Por vezes, dizia aos meus alunos que eles até podem não perceber o que um professor está a ensinar, mas pelo menos percebem se o professor percebe o que ele próprio esta a explicar. Uma espécie de intuição natural e que, entre vários meios de a aferir, tem na autenticidade da relação um dos seus mais fortes sinais. Lembrei-me disto para referir que uma pessoa leiga - como é o meu caso - que de futebol e de treino percebe apenas o que extrai da observação de fora, pode plenamente ajuizar se o treinador treina bem e percebe do ofício. Dois meses e meio passados desde que chegou ao comando da equipa principal, este jovem treinador encarnado provou à saciedade que tem competência no trabalho e sabedoria na liderança.


Bruno Lage é um treinador contra a corrente. É mesmo desarmante num teatro de operações feito de chico-espertismo, de balelas, de pseudo jogos psicológicos, de rodinhas com os jogadores para adepto ver, de optimismos bacocos ou de histrionismos de cara-de-pau. Bruno Lage fala de futebol, não do que anda à volta do futebol. E se até agora quase sempre ganhou os jogos, soube sempre ser senhor nas vitórias, como o foi nas poucas derrotas e empates. Não inventa desculpas para os desaires, como não incha o ego nos sucessos. Bruno Lage é até pedagógico no modo como tudo explica relativamente ao que se passa nos jogos. Não é dos que justificam o que faz ou o que diz «porque os outros também fazem assim ou dizem assado». Não alimenta querelas estéreis, nem perde tempo com perguntas que passam ao lado do jogo jogado. Bruno Lage não faz do futebol um mistério ou uma ciência oculta, antes se concentra no valor profissional, humano e ético do trabalho. Não precisa de andar aos saltos, gesticular freneticamente ou gritar numa concorrência de decibéis. É comedido na alegria e lúcido na tristeza, não se deixando inebriar ou deprimir pelo carácter efémero de uma e de outra. É audaz no que significa de coragem e de uma certa irreverência, mas não é imprudente quando avalia as suas acções. Decide não pela fantasia da impossibilidade, mas pela probabilidade calibrada pela sabedoria dos limites. Não é um treinador instalado, nem se apresenta como um catedrático da bola. Como ele disse, são os jogadores que estão a contribuir para que ele seja hoje melhor treinador do que ontem e amanhã do que hoje.

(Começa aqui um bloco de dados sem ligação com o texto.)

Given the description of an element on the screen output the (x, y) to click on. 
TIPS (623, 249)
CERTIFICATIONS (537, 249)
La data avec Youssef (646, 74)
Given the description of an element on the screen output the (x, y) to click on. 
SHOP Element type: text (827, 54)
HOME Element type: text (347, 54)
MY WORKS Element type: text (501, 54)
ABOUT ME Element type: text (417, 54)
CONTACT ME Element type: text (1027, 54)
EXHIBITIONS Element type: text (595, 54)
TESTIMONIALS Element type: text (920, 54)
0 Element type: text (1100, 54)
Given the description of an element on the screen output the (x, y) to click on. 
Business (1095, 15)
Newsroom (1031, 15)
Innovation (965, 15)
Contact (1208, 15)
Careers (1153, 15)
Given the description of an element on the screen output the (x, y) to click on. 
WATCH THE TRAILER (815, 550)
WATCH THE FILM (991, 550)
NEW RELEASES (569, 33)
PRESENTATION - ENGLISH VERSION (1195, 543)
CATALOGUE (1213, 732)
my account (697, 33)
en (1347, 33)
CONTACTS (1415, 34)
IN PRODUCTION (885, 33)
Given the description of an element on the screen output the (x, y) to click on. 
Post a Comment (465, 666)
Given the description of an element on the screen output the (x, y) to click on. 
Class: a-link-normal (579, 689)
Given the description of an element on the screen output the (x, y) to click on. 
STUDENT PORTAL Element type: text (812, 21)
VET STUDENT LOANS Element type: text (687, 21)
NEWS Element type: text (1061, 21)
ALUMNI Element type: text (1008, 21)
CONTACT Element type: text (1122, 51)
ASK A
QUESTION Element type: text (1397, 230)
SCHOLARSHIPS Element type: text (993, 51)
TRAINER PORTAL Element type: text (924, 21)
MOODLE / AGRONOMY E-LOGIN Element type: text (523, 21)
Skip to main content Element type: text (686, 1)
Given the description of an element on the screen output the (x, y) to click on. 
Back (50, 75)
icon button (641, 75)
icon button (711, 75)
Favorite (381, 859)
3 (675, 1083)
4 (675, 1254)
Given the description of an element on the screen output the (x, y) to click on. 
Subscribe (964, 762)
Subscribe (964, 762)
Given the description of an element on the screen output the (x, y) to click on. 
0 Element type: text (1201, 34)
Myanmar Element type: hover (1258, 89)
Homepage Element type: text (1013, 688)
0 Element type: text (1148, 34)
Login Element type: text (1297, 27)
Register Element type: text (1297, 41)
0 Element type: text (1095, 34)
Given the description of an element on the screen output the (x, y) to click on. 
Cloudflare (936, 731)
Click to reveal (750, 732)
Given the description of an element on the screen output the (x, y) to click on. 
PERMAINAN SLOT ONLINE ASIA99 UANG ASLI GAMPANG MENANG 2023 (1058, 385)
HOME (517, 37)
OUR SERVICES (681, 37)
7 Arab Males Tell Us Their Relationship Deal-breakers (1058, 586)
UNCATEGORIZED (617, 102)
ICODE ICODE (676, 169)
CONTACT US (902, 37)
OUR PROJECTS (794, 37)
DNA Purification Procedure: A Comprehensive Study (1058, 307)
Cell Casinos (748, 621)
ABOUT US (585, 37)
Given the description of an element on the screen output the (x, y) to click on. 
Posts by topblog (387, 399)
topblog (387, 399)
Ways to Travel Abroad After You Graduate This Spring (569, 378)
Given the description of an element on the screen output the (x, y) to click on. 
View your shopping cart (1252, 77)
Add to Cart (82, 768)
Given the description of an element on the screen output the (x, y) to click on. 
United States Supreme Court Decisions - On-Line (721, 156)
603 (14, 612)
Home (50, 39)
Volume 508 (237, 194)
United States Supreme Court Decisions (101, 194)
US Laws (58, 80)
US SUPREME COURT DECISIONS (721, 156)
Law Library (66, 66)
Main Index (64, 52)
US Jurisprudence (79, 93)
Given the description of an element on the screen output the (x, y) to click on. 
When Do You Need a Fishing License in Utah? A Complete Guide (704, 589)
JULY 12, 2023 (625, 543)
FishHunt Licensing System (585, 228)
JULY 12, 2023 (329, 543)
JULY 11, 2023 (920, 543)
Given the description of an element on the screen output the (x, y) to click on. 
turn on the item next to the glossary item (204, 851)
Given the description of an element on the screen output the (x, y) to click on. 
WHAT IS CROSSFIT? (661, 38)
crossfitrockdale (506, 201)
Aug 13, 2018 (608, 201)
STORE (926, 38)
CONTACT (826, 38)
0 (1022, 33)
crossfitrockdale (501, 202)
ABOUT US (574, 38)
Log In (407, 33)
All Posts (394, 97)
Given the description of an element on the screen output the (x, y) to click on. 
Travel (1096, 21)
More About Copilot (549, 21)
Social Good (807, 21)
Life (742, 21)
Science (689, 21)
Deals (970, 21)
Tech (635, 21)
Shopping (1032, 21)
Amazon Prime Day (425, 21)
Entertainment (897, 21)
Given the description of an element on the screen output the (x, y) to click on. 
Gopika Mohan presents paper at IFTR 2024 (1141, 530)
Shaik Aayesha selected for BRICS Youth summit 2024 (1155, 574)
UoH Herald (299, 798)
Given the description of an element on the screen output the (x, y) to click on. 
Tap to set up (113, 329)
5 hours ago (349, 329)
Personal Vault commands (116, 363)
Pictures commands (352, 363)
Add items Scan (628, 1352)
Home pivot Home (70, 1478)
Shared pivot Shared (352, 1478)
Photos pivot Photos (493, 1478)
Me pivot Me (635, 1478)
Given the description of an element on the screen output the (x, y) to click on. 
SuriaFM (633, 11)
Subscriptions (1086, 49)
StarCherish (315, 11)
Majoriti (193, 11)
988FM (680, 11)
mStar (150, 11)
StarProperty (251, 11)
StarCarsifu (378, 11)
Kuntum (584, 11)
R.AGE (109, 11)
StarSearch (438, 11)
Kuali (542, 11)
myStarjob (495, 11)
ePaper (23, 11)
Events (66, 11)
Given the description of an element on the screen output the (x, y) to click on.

Às vezes, as escolhas de um treinador são orientadas em nome da fama e pela fama do nome, nem sempre com os melhores resultados. Desta vez, a escolha incidiu no melhor dos critérios, que não o do renome construído ou inventado. …Em boa hora, Luís Filipe Vieira teve a segunda luz: a de escolher Bruno Lage. Afinal, a solução estava dentro de casa. Neste caso, houve uma segunda oportunidade para fazer uma excelente escolha. E digo-o sem hesitações, seja qual for o resultado final nesta luta ponto-a-ponto que Benfica e Porto vão ter nas próximas e decisivas oito semanas.